[start Quoted text]

In reviewing readers' comments, I noticed some patterns emerging. With people praising Michael Eisner for:

  • Recognizing & embracing the historical creative entertainment legacy of The Walt Disney Company
  • Trying so hard in the early years to emulate Walt Disney
  • Bringing back and then hosting "The Wonderful World of Disney" TV show
  • Relaunching Disney Feature Animation back in the early 1980s
  • Initially elevating and emphasizing the role that Roy Disney played at the corporation
  • Nurturing and then feeding the R&D side of Feature Animation and Walt Disney Imagineering
  • Building enticing new theme parks and great new rides

But then blasting Disney's soon-to-be-ex-CEO for:

  • Abandoning Disney's creative legacy in favor of ABC's corporate culture
  • Replacing virtually all of Disney's top management team with ABC executives
  • Cutting back on reinvestment in the domestic theme parks and focusing on overseas expansion
  • Gutting and then shrinking both Disney Feature Animation & Walt Disney Imagineering
  • His bitter public battles with Jeffery Katzenberg, Michael Ovitz, Roy Disney & Stanley Gold
  • Eventually coming to resent the legacy of Walt Disney, and then actively and aggressively trying to replace it with his own

Given the diversity of opinion here, one has to wonder how history will actually judge Michael Eisner.

[end Quoted text]

**Directions**
Return the portion of the Michael Eisner passage above from "But then blasting" up to and including "judge Michael Eisner.", copied word for word.

[start Data]

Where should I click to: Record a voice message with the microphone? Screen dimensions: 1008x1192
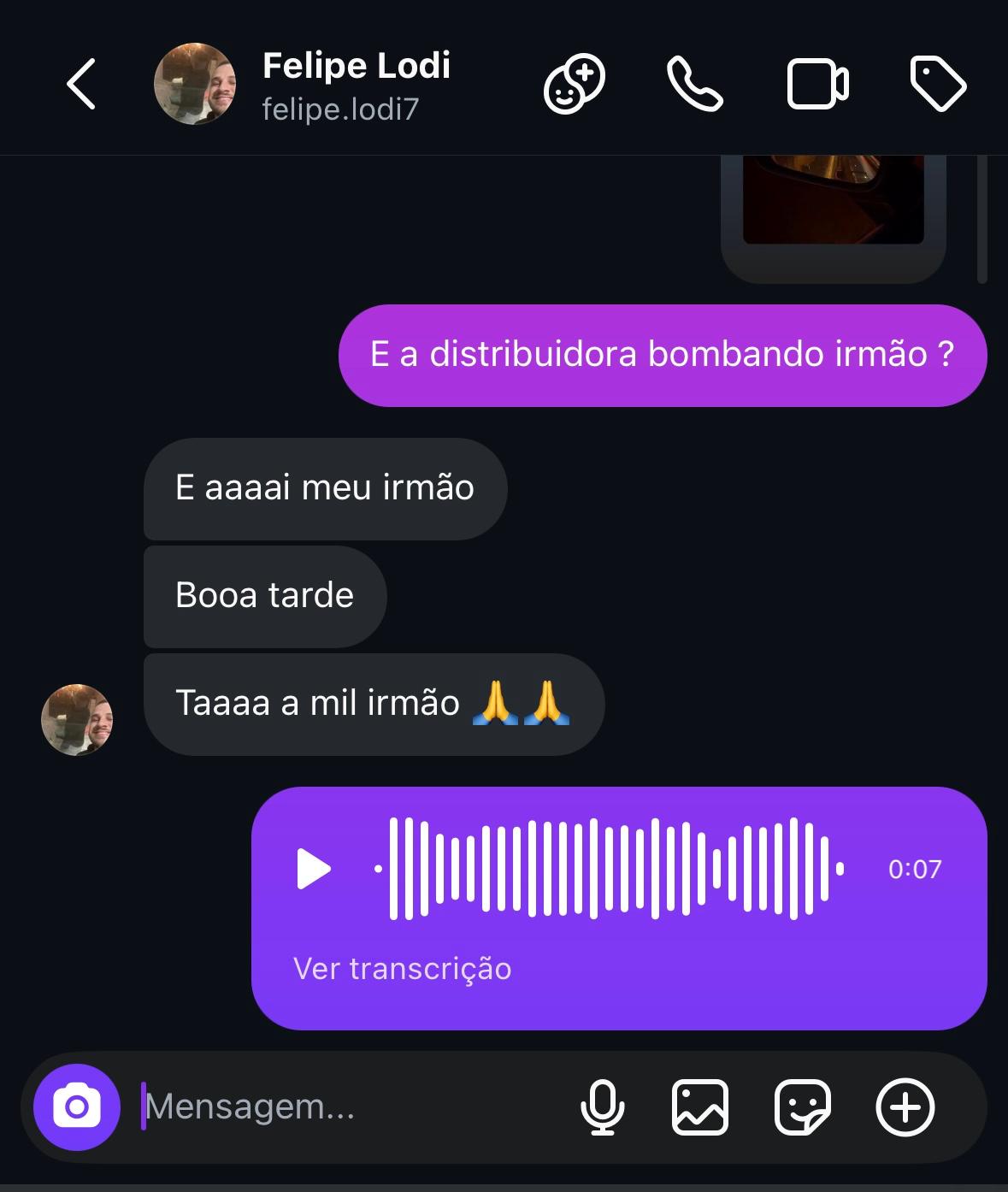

[end Data]

**Complete answer**
But then blasting Disney's soon-to-be-ex-CEO for:

  • Abandoning Disney's creative legacy in favor of ABC's corporate culture
  • Replacing virtually all of Disney's top management team with ABC executives
  • Cutting back on reinvestment in the domestic theme parks and focusing on overseas expansion
  • Gutting and then shrinking both Disney Feature Animation & Walt Disney Imagineering
  • His bitter public battles with Jeffery Katzenberg, Michael Ovitz, Roy Disney & Stanley Gold
  • Eventually coming to resent the legacy of Walt Disney, and then actively and aggressively trying to replace it with his own

Given the diversity of opinion here, one has to wonder how history will actually judge Michael Eisner.